══ ENTRIES SUPPLIED ══
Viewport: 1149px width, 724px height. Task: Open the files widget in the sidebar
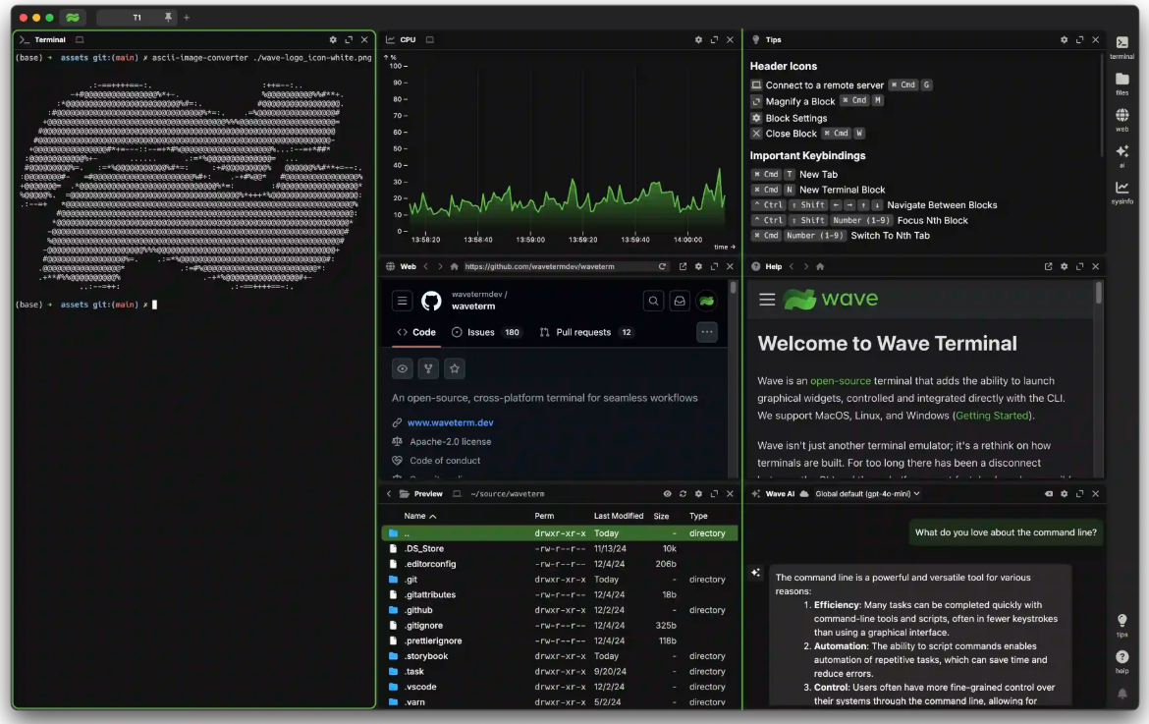click(1122, 83)
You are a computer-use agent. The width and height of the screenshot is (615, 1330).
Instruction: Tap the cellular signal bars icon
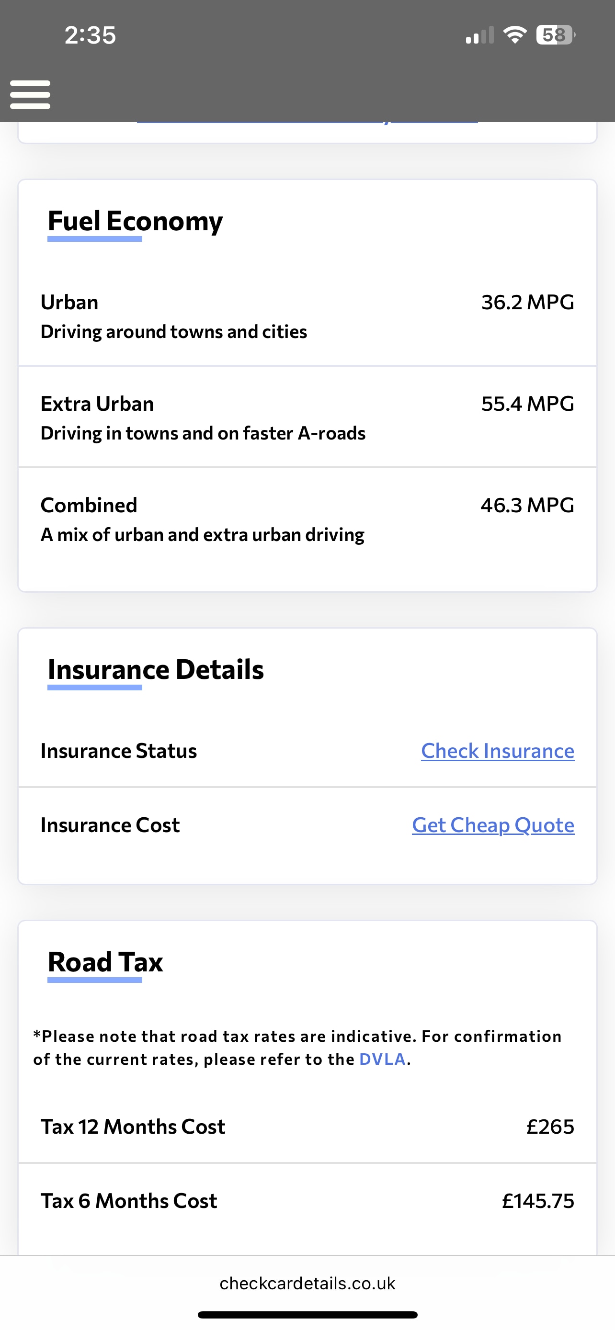point(479,36)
═══
:: WORK TASK ::
Once the line containing "You are a computer-use" is found, write out exactly that line and each line after it through the end of the entries, omitting pictures.

:: SOLVED EXERCISE ::
You are a computer-use agent. The width and height of the screenshot is (615, 1330).
Instruction: Tap the cellular signal bars icon
point(479,36)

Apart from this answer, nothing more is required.